Another quick reaction piece, this time on Obama’s climate policy, for The Conversation. My key observation is that, despite its ambitious goals, Obama’s policy is still in the “no regrets” class. That is, the domestic benefits for the US, disregarding climate effects, outweigh the costs. More over the fold
The really striking feature of Obama’s climate change plan is the calculation that the local environmental and health benefits of reducing the use of coal to generate electricity will far outweigh the direct economic costs, even without considering the impact on CO2 emissions. This is consistent with economic research on the subject, most notably this 2011 review, which concluded that the overall damage done by coal is potentially several times larger than the benefits.

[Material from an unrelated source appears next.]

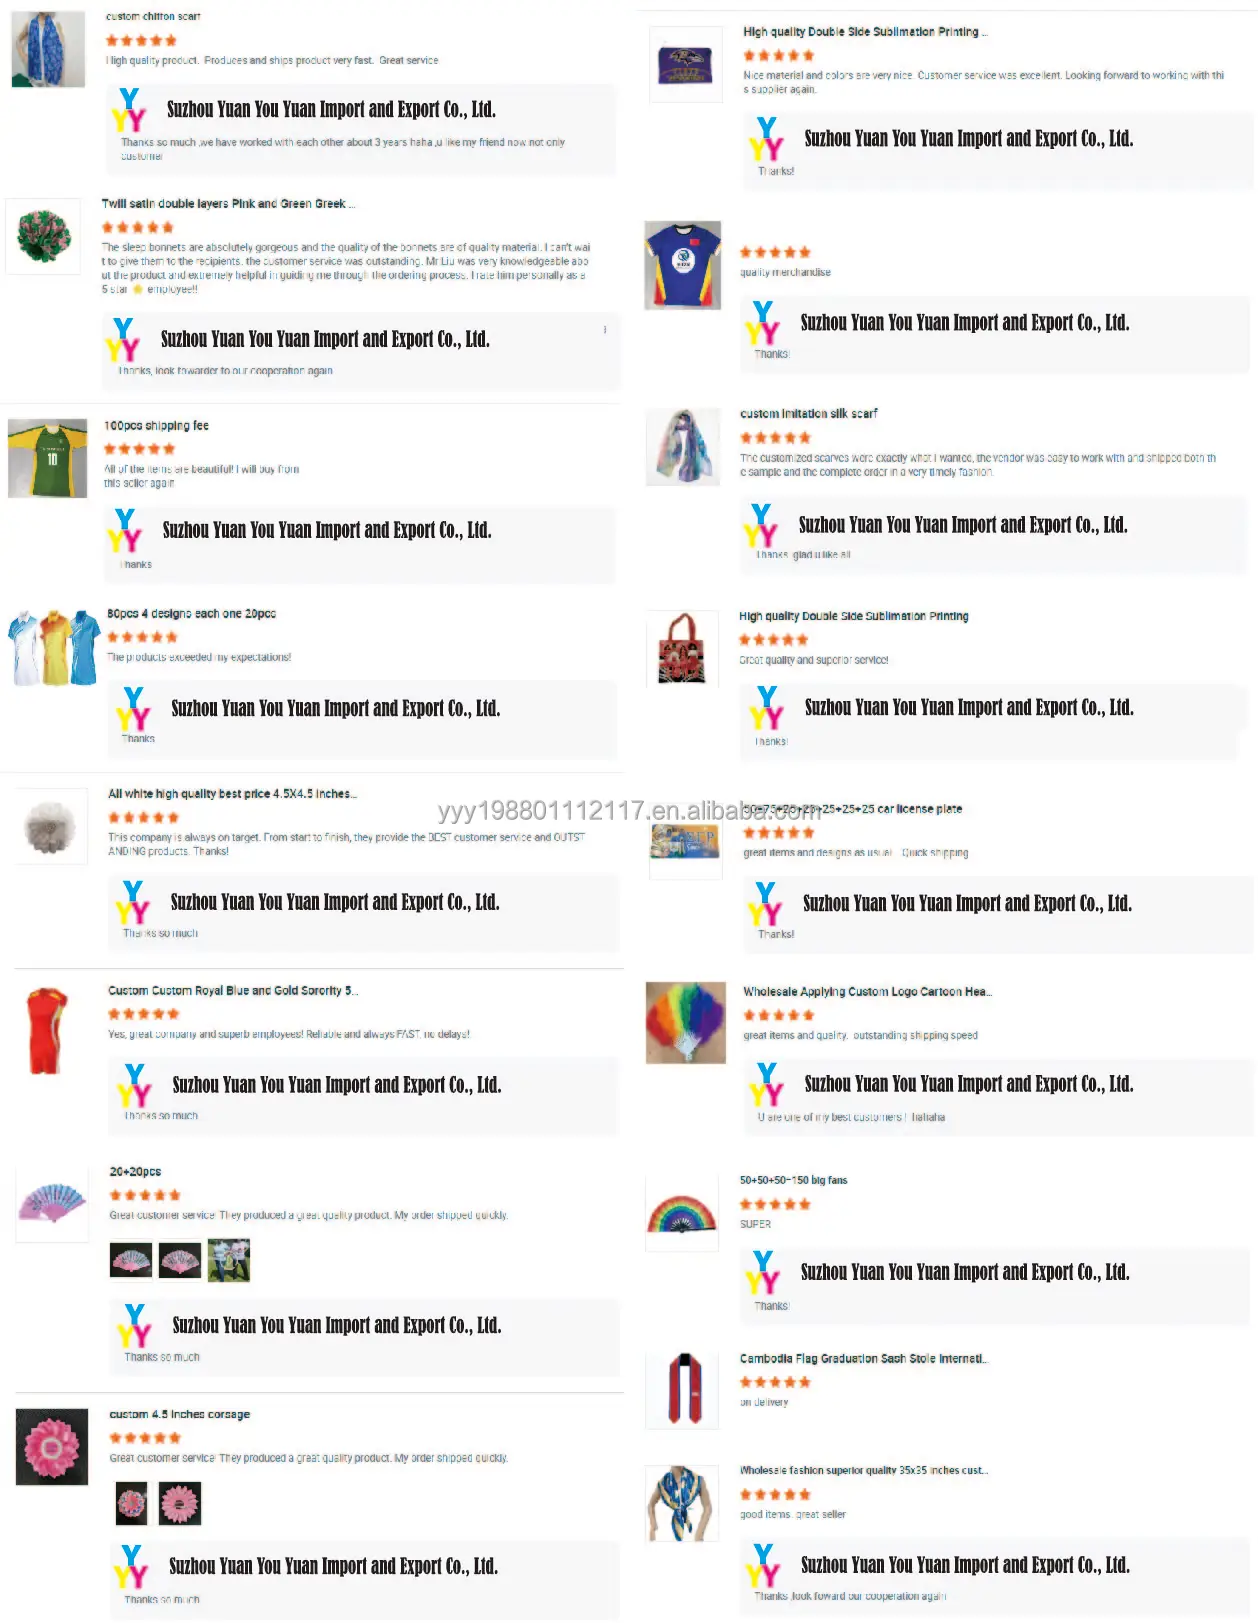Viewport: 1258px width, 1623px height.
Task: Open the blue soccer jersey product thumbnail
Action: click(682, 265)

A similar assessment is reflected in the Chinese government’s decision to close down all the coal-fired power stations in the vicinity of Beijing and other major cities.
This means we are still in the region of “no regrets” policies on climate change, in which measures to reduce CO2 emissions are beneficial even without taking climate change into account. The fact that so much can be achieved with so little downside is largely due to the availability of so much “low-hanging fruit” in energy efficiency measures, and even more to the startling reductions in the cost of renewable energy, particularly solar photovoltaics. These reductions have rapidly reached the point, where, depending on the vagaries of electricity pricing, renewables are often cheaper than new coal-fired power plants.
On the other hand, it’s sobering that no national government has yet been prepared to incur any substantial economic cost (say, more than 1% of national income) in the effort to stabilize the global climate. If it were not for the fortunate availability of so many “no regrets” policies, the planet would already be facing a quite literally unmitigated disaster.